Checking my stats yesterday i found this: Agent: Mozilla/5.0 (compatible; DBLBot/1.0; +http://www.dontbuylists.com/) anyone know who they are and what they are scanning for?
On their webpage, they said: DontBuyLists is a company search engine and list creation tool. The DBLbot is crawling the web in search of company websites. Company websites are cached and are then searchable on our search engine. Because we structure the information found on websites using semantic technology, you can easily find companies, and create lists of companies for free. My suggestion, just ban them.

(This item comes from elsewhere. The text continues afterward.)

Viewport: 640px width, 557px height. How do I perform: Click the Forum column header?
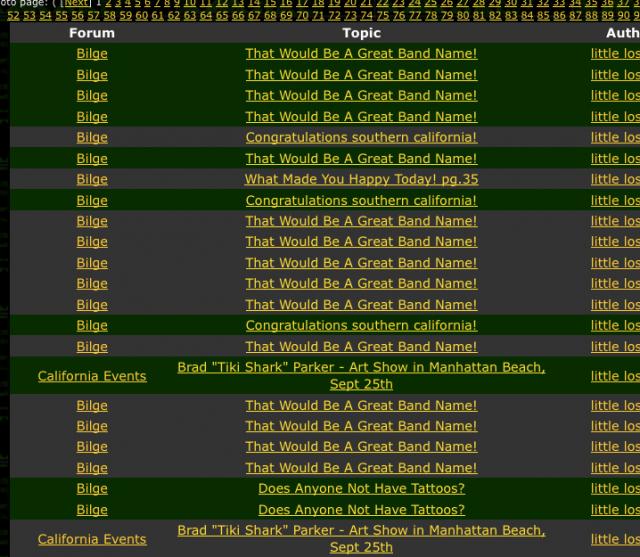click(x=92, y=33)
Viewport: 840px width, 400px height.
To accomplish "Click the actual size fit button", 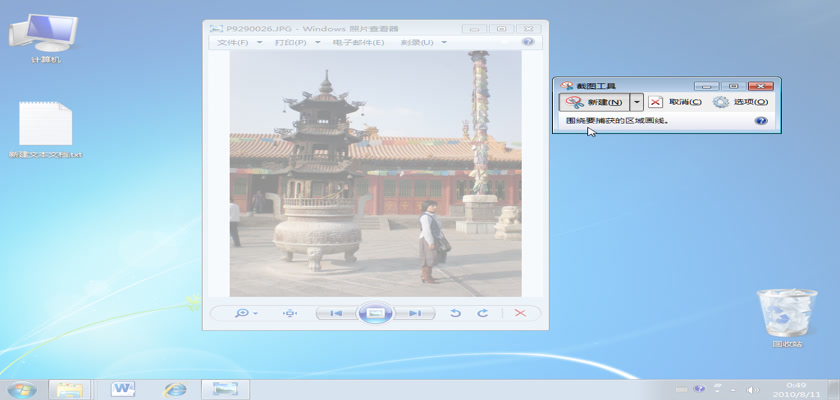I will 290,313.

Hi jonathon, Hi cormack2009, I am the CEO & Founder of aiHit, the company behind DBL. Very happy to answer your questions. DBL is indeed a company search engine and list creation tool. We are one of the few search engines that is actually crawling the whole web (I think there are some 50 search engines doing this in the world). Yes, we scan many web pages in each domain. We are looking for companies that have a web presence and then try to figure out what companies do, what products, services, and solutions they offer, etc. We then structure this information (think semantic search). You can easily find companies in our search engine. If you go to our website http://www.dontbuylists.com/ and subscribe to our beta testing program by clicking on the green button, then I will give you access to the search engine at the next release, so you can see for yourself what we are up to. Re blocking DBL: We respect robots.txt You can find our instructions on how to configure your robots.txt file so we no longer crawl your site here: http://www.dontbuylists.com/faq.htm Hope the above is useful. Kind regards, Jens
Hello jenslapinski, One question: If you find a site with, lets say 49 k pages, did you scan it all??? The problem , on the webmaster side, is that this kind of spiders take much bandwith with no benefit for the webmaster. Personally im not talking about your spider, but in general. In those cases robots.txt do not work, because we need to know the name of each spider, and that is not possible. In my case, after having a bad experience a week ago, with some unknown (for me) spider that consumes 4,5 Gigas on my site. I develop my own code that don't let anybody (except google) to visit more than x number of pages in 10 minutes on one site of mine.